Allaoui sigue llamando. Álex le ha asegurado que Epi ha de estar ahí, que no hay otra posibilidad. Igual estará durmiendo la noche en vela y le cuesta despertar. El pequeño de los Dalmau descuelga el interfono.

—¡Epi, Epi! ¿Eres tú, Epi?

—¿Quién eres? ¡Álex!

—Soy Allaoui, Epi, he venido con tu hermano, ábrenos.

—No, dile a Álex que suba él solo. Contigo no hablo.

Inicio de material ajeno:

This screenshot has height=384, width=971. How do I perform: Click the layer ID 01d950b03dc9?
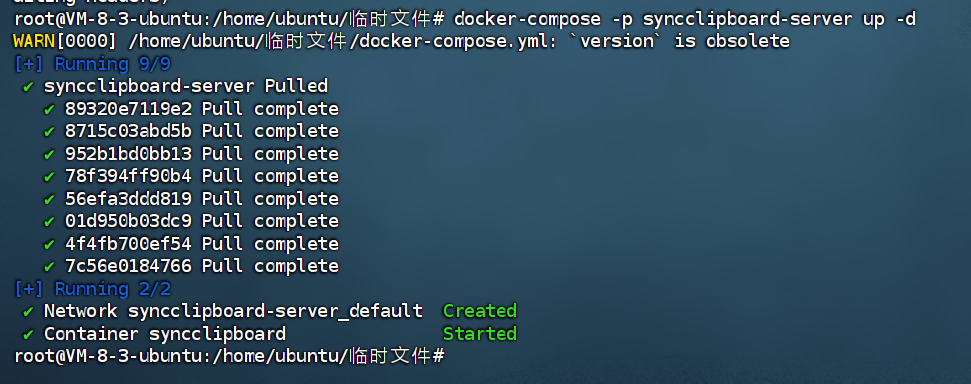tap(128, 221)
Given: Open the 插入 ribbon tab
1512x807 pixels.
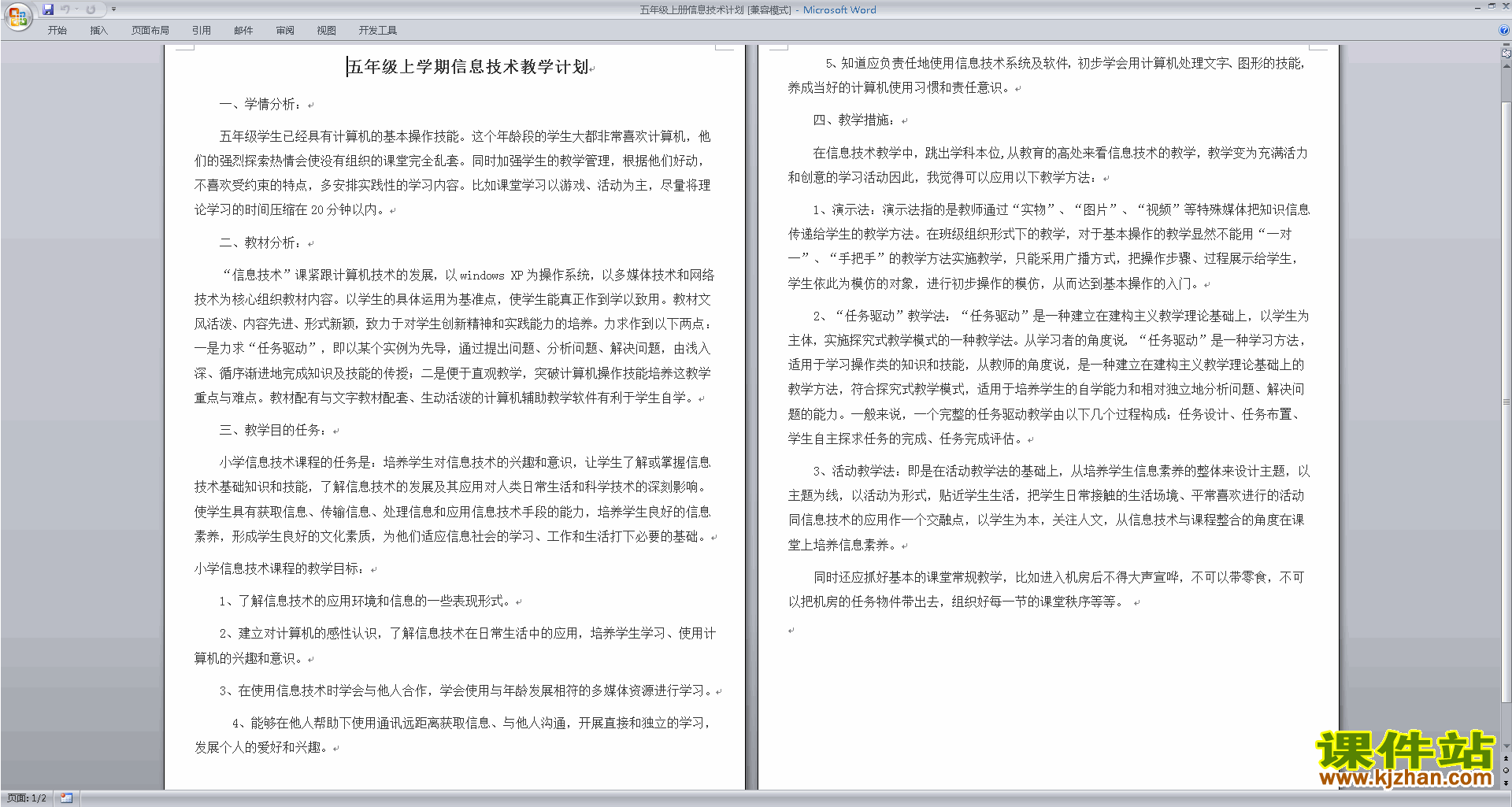Looking at the screenshot, I should point(98,31).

Casi inmediatamente después de que cese la conversación por el interfono, Allaoui escucha que alguien grita desde una de las ventanas de ese mismo edificio. No puede reconocer la voz, pero por la expresión que ve en Álex la cosa tiene que ver con ellos. Corre al centro de la calle y distingue a Tiffany moviendo los brazos y gritando algo que no entienden. Enseguida alguien parece tirar de ella desde dentro, y de una sola y concluyente embestida baja la persiana.

Un Citroen se para a un par de metros de donde están los dos hombres. El conductor sale del vehículo y pregunta qué número de la calle es ése. Allaoui no le contesta. Álex reacciona con rapidez y regresa hacia el interfono. El tipo del Citroen está llamando por el móvil. Allaoui se dirige hacia él.

—¿Qué hace?

—¿Qué quieres que haga? Llamo a la policía.

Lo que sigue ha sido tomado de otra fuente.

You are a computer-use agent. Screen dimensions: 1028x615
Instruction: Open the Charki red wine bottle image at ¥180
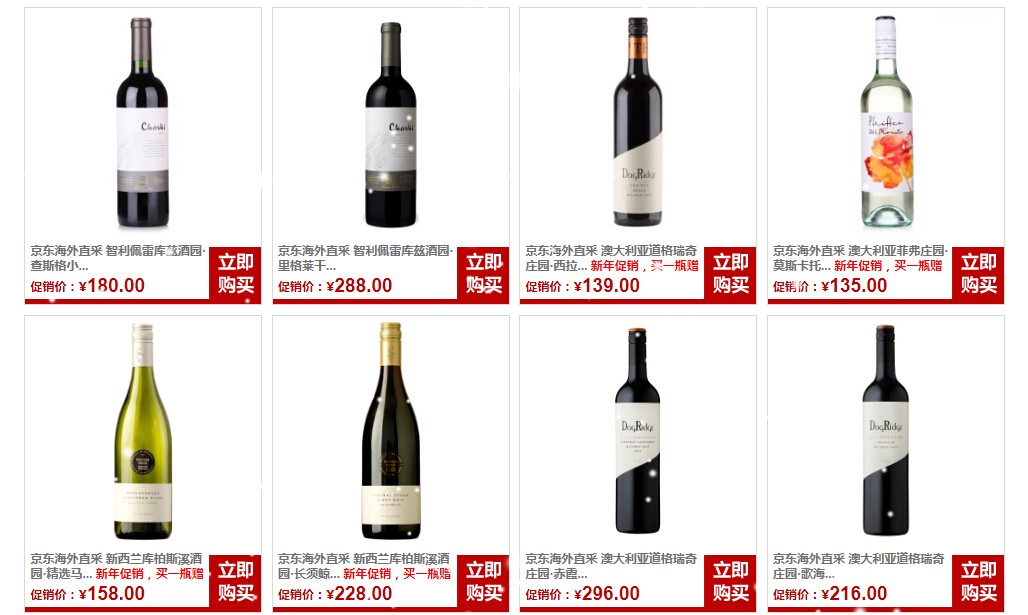(x=142, y=123)
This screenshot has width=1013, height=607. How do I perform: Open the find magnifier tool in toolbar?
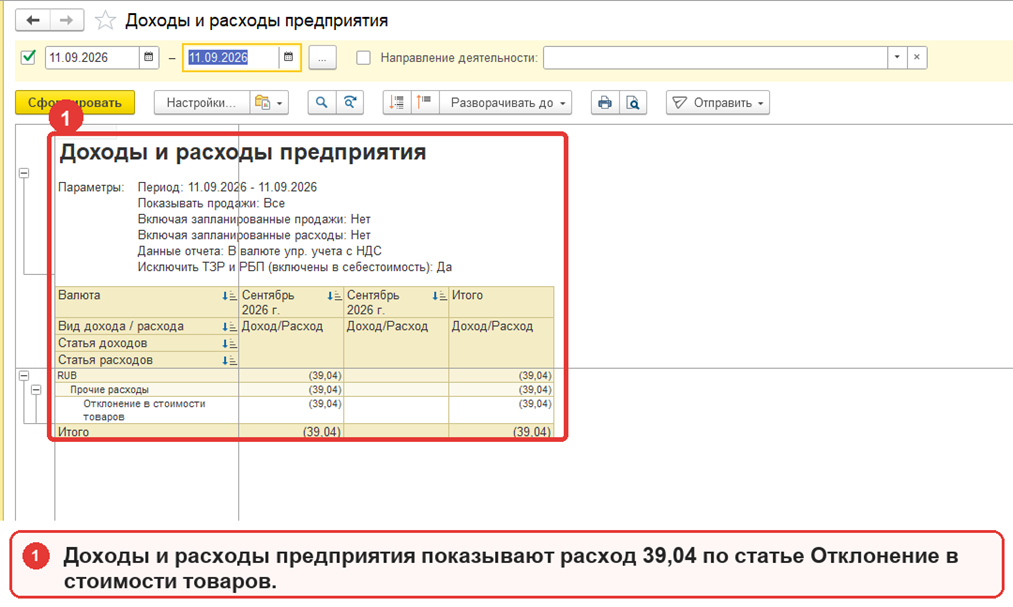pyautogui.click(x=322, y=103)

—No llame a nadie. Nosotros somos policías. Si quiere le enseño la placa —responde Allaoui mientras oye un zumbido y ve por el rabillo del ojo que Álex entra en la escalera. Ha de apresurarse si no quiere quedarse fuera. Es por eso por lo que espera haber disuadido lo suficiente a aquel hombre para que no complique aún más las cosas.